DO ENVIADO ESPECIAL AOS EUA
Como todo aspirante a
ator que se muda para Nova York decidido a estudar teatro,
Elna Baker, nascida
em Seattle, fez um pouco de tudo (e chegou a recepcionista do
restaurante Nobu, um dos japoneses mais celebrados da cidade) antes de poder sobreviver do trabalho de escritora e
comediante.
Seu primeiro emprego de
atriz, depois de se formar pela
Escola de Artes Dramáticas da
Universidade de Nova York, foi
no papel de enfermeira das incubadoras de bonecas "recém-nascidas" (produzidas, segundo consta, com material desenvolvido pela Nasa, para parecerem reais) da tradicional loja
de brinquedos F.A.O. Schwarz,
na Quinta Avenida.
Cabia a Elna empregar seu
talento para manter a ilusão de
meninas de sete anos que, ao
entrar na loja acompanhadas
pelas mães, passavam a agir como mulheres adultas (mas não
completamente) no processo
de adoção de crianças.
"Babies Buying Babies" ("Bebês Comprando Bebês"), o monólogo em que Elna Baker narra sua experiência de vendedora-demonstradora no berçário
da loja F.A.O. Schwarz (e que
pode ser acessado pela internet, no programa "This American Life", da Rádio Pública Nacional, ou no site da própria autora) expõe os preconceitos, a
psicologia e as expectativas da
vida americana com um sarcasmo improvável na boca de uma
mórmon praticante.
Elna Baker é o que o leitor
leigo definiria como um paradoxo vivo: uma comediante
mórmon. Uma definição da
qual ela própria tenta se livrar,
em vão.
Os mórmons não bebem em
hipótese nenhuma; a rigor, devem se casar virgens, cedo e entre mórmons; costumam ter
muitos filhos (pelo menos, para os padrões americanos) e seguir códigos de conduta bastante estritos, ditados e mantidos por um profeta vivo, escolhido dentre um grupo seleto
de apóstolos.
Os mórmons também têm o
costume peculiar de batizar (e
portanto converter) os mortos
-mesmo aqueles que em vida
não comungavam na sua fé.
"Tecnicamente, se o profeta
diz que você deve fazer uma
coisa, mesmo se for uma coisa
realmente ridícula, você terá
que seguir o que ele disse. Por
outro lado, uma das idéias fundamentais do mormonismo é a
revelação pessoal. Toda vez
que alguém lhe diz alguma coisa, é sua responsabilidade perguntar a Deus sobre a verdade
daquilo. E é esse pensamento
que o ajudará a entender a resposta. Se, durante a oração, você não concordar com o que lhe
foi dito, é porque aquilo não é
verdadeiro. É claro que sempre
fica a dúvida: será que estou dizendo para mim mesma o que
eu quero ouvir? Mas há esse
ideal da reflexão pessoal", diz.
Humor reflexivo
Muito do humor de suas
apresentações (que podem
lembrar Woody Allen e David
Sedaris) vem das agruras dessa
comediante, mórmon e solteira
(e portanto, em princípio, virgem), em busca do homem
ideal, em Nova York -cidade
que, em mais de um aspecto, é a
antítese do mormonismo.
Apesar de ter crescido 50%
nos últimos dez anos, a população local de mórmons não passa de 5.000.

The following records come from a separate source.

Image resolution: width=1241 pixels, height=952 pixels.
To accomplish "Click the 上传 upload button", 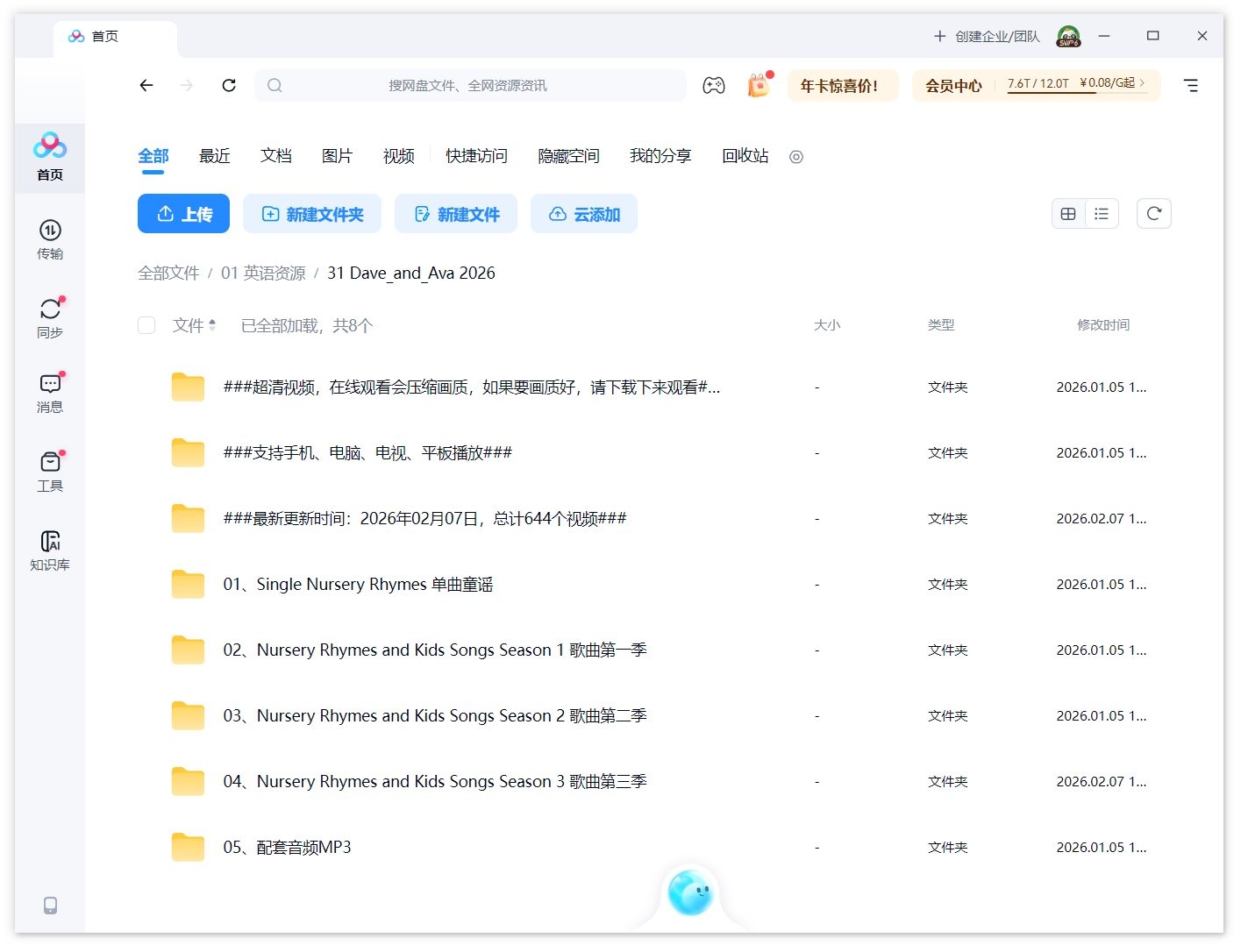I will (183, 213).
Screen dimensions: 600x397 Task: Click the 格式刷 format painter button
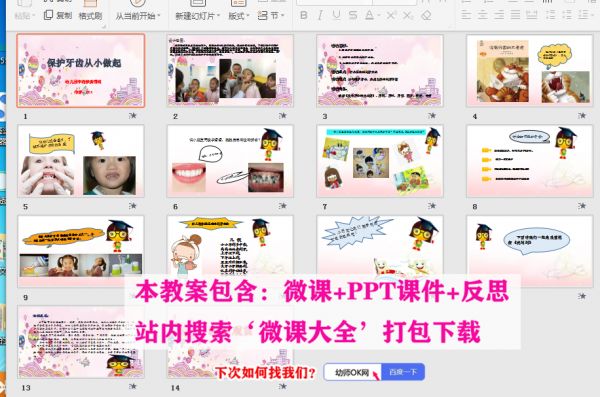(90, 16)
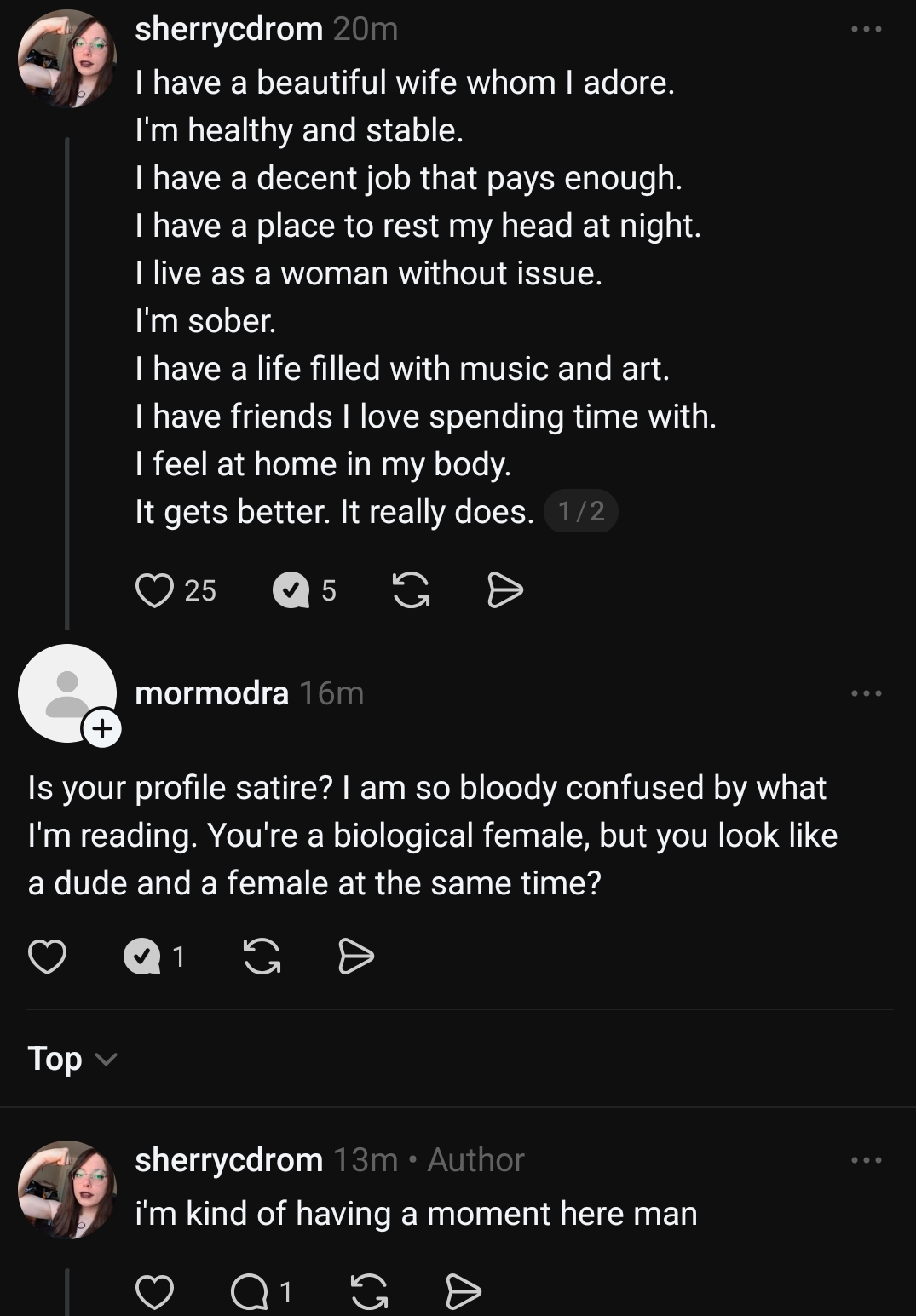Open more options on the author reply
This screenshot has height=1316, width=916.
pyautogui.click(x=867, y=1160)
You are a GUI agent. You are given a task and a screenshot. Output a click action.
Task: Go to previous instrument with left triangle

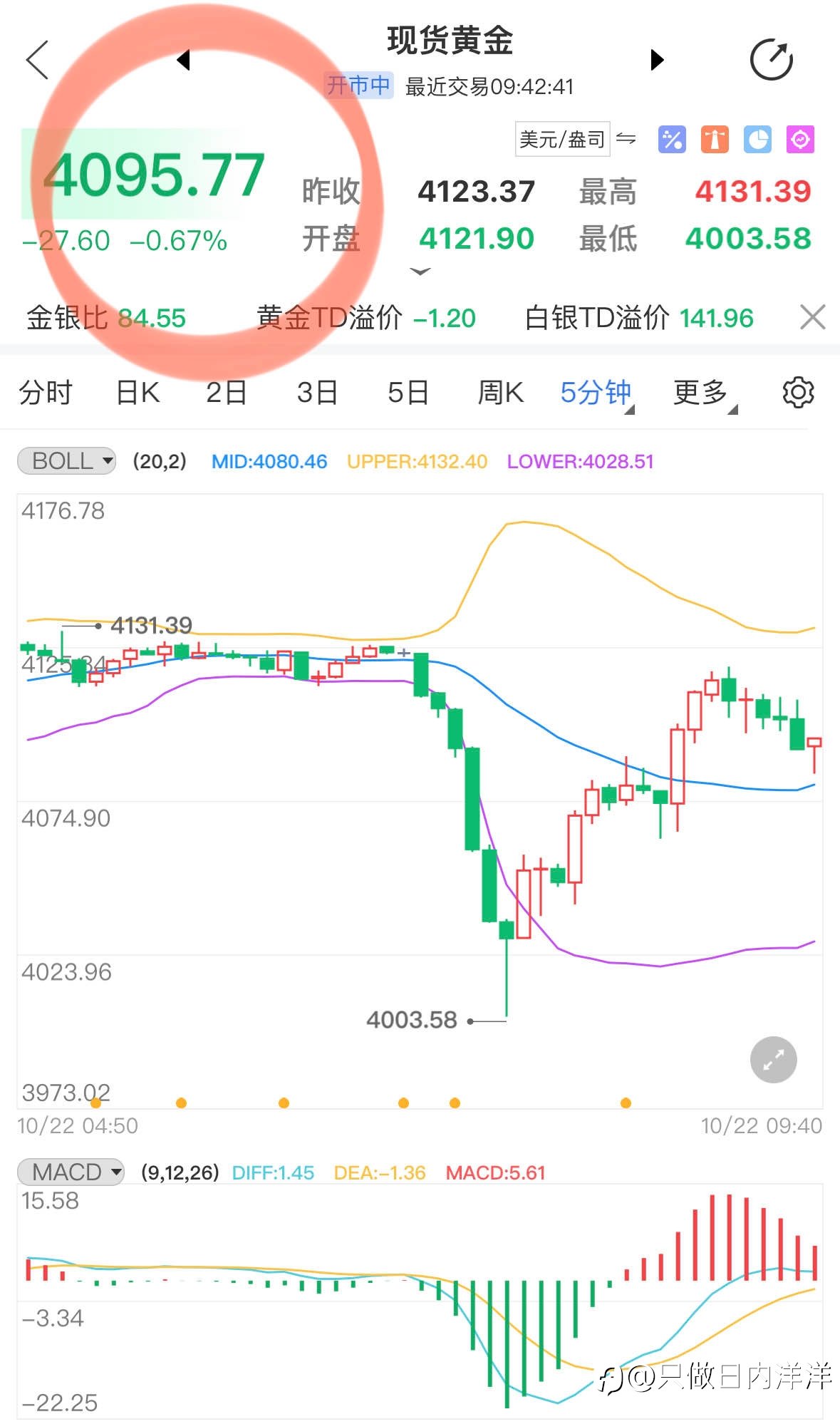[x=184, y=60]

O título de seu primeiro livro,
a ser publicado em 2009 pela
Penguin, que o disputou com
duas outras editoras, diz muito:
"The New York Regional Mormon Singles Halloween Dance"

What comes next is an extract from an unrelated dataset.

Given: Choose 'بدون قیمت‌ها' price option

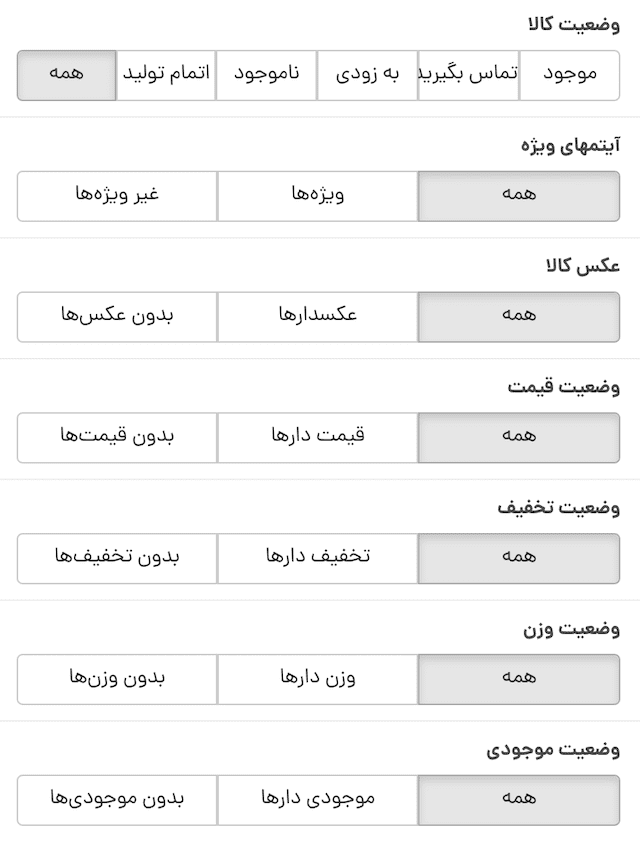Looking at the screenshot, I should (117, 438).
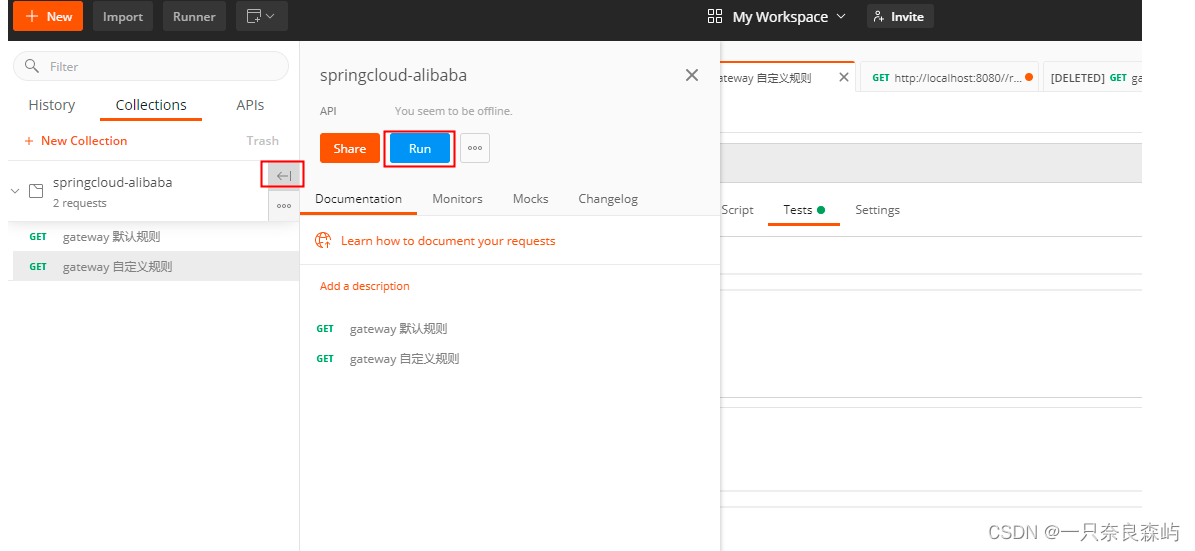1195x551 pixels.
Task: Open the three-dot menu beside springcloud-alibaba in the sidebar
Action: click(x=284, y=206)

("O Baile de Halloween dos Solteiros da Regional Mórmon de
Nova York").
"É uma história de formação
sobre ser mórmon em Nova
York. E é uma comédia", esclarece a autora, que, contrariando os ideais da igreja, continua
solteira aos 26 anos, já namorou um ateu e hoje está saindo
com um muçulmano iraniano.
Num vídeo disponível no
YouTube -que faz referência
ao baile de Halloween do título
e à fantasia de biscoito chinês
que ela confeccionou especialmente para a ocasião-, Elna
diz a uma platéia às gargalhadas que, em Nova York, não é
possível manter um namorado
por mais de quatro semanas
sem transar.
Há cerca de 12 milhões de
mórmons no mundo. Nos EUA,
representam apenas 1,7% da
população. No Brasil, chegam a
mais de 1 milhão, segundo dados da Igreja de Jesus Cristo
dos Santos dos Últimos Dias.
Sentido da fé
É difícil imaginar uma pessoa
que escreve com tanta auto-ironia e que nunca tenha parado para questionar a sua fé.

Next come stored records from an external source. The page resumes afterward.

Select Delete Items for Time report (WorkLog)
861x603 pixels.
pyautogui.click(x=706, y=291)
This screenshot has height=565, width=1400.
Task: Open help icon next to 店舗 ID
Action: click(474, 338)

"A fé não faz sentido, mas esse é o princípio da fé; nenhuma
religião, no fundo, faz sentido.
É claro que tenho muitos momentos de dúvida. Você nunca
tem garantia absoluta da fé. Você tem que lutar para mantê-la
no centro da sua vida. E acaba
sendo definido por ela", diz.
"Essa é uma das razões pelas
quais também me debato com a
fé. Não quero ser definida por
ela, quero ser apenas quem sou,
mas reconhecendo ao mesmo
tempo que, em muitos aspectos, essa fé me deu forma. E que
ela também me define."
É claro que essa contradição
só pode se resolver se a religião
for vivida mais como questão
de foro íntimo, entre o indivíduo e Deus, do que como submissão a uma cultura e a um espaço público.
"Fui criada segundo os preceitos da religião, estudando o
"Livro de Mórmon" e a Bíblia.
No meu trabalho, essa crença é
central para minha identidade.
É algo de que me beneficio, algo
que me ajuda, que me desafia a
fazer as escolhas com as quais
no final das contas me sinto
bem. Quando trabalho, sempre
tento ser fiel a essa identidade,
seja lá o que ela for."
As mesmas contradições que
podem levar uma pessoa a se
afastar da religião mantêm outras dentro da igreja. Neil LaBute, um dos dramaturgos
americanos mais originais em
atividade, acabou abandonando a Igreja Mórmon.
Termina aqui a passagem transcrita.